— begin Record excerpts —
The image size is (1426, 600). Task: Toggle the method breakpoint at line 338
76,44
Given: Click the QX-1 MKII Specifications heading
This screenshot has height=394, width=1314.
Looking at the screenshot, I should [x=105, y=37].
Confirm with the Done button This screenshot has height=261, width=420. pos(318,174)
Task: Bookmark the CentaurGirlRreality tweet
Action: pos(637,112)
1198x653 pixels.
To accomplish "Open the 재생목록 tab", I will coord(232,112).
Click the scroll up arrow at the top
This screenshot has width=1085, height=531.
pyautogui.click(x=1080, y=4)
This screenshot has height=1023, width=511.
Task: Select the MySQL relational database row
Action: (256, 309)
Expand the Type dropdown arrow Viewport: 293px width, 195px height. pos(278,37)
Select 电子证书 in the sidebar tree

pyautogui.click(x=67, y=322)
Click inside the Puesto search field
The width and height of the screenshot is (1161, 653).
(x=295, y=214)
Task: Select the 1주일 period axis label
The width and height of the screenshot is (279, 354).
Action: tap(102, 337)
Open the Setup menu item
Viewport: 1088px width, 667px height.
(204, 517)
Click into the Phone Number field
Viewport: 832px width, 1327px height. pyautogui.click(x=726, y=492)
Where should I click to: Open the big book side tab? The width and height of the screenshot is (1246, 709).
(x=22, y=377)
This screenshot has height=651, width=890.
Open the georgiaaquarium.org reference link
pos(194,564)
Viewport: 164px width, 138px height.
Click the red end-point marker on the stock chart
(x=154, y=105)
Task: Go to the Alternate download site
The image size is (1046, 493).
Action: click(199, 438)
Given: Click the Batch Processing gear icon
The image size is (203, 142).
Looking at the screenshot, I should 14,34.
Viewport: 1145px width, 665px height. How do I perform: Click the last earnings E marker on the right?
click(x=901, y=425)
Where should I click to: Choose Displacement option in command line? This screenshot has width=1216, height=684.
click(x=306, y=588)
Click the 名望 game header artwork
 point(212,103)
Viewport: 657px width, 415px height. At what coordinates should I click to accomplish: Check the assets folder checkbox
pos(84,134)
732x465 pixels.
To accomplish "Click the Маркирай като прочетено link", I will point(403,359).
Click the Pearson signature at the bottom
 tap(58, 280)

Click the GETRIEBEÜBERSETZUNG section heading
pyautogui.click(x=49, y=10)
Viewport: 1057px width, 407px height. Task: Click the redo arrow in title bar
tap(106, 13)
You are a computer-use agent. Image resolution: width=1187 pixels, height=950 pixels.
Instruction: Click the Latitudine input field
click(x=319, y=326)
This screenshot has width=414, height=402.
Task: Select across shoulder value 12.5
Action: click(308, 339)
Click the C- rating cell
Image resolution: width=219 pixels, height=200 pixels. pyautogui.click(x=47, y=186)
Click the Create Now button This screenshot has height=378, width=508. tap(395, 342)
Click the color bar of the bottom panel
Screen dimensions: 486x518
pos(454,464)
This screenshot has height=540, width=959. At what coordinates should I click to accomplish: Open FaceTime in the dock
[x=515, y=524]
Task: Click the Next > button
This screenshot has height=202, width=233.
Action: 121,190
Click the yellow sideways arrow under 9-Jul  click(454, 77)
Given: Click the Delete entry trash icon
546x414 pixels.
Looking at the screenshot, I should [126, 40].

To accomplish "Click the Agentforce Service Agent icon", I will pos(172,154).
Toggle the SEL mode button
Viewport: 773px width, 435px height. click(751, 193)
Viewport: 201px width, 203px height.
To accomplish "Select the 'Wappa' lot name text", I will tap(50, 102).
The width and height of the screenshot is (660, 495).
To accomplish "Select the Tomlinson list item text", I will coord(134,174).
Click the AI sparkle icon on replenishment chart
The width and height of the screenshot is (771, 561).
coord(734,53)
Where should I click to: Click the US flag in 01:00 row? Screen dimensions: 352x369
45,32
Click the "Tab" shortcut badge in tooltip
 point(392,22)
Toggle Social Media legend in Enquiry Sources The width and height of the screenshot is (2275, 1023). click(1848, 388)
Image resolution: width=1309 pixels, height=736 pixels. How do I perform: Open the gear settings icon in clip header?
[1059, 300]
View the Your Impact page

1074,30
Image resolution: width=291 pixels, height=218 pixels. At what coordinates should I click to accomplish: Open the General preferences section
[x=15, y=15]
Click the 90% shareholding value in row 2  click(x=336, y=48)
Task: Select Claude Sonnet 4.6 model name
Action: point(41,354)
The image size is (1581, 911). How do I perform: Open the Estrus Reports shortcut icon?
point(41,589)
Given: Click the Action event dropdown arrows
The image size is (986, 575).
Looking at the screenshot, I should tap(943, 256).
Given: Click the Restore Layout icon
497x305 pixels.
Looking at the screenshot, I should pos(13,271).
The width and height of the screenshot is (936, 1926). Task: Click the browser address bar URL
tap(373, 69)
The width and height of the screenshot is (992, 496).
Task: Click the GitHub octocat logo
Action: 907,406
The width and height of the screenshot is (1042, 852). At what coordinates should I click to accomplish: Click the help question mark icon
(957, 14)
— end Record excerpts —
Task instructions: Rewrite the records from the line containing "View the Your Impact page" through the end of the records, replacing "Restore Layout" with "Reset Layout" and leaving everything else unchanged.

Solution to this task:
View the Your Impact page

1074,30
Image resolution: width=291 pixels, height=218 pixels. At what coordinates should I click to accomplish: Open the General preferences section
[x=15, y=15]
Click the 90% shareholding value in row 2  click(x=336, y=48)
Task: Select Claude Sonnet 4.6 model name
Action: point(41,354)
The image size is (1581, 911). How do I perform: Open the Estrus Reports shortcut icon?
point(41,589)
Given: Click the Action event dropdown arrows
The image size is (986, 575).
Looking at the screenshot, I should tap(943, 256).
Given: Click the Reset Layout icon
497x305 pixels.
Looking at the screenshot, I should pos(13,271).
The width and height of the screenshot is (936, 1926). Task: Click the browser address bar URL
tap(373, 69)
The width and height of the screenshot is (992, 496).
Task: Click the GitHub octocat logo
Action: 907,406
The width and height of the screenshot is (1042, 852). At what coordinates should I click to accomplish: Click the help question mark icon
(957, 14)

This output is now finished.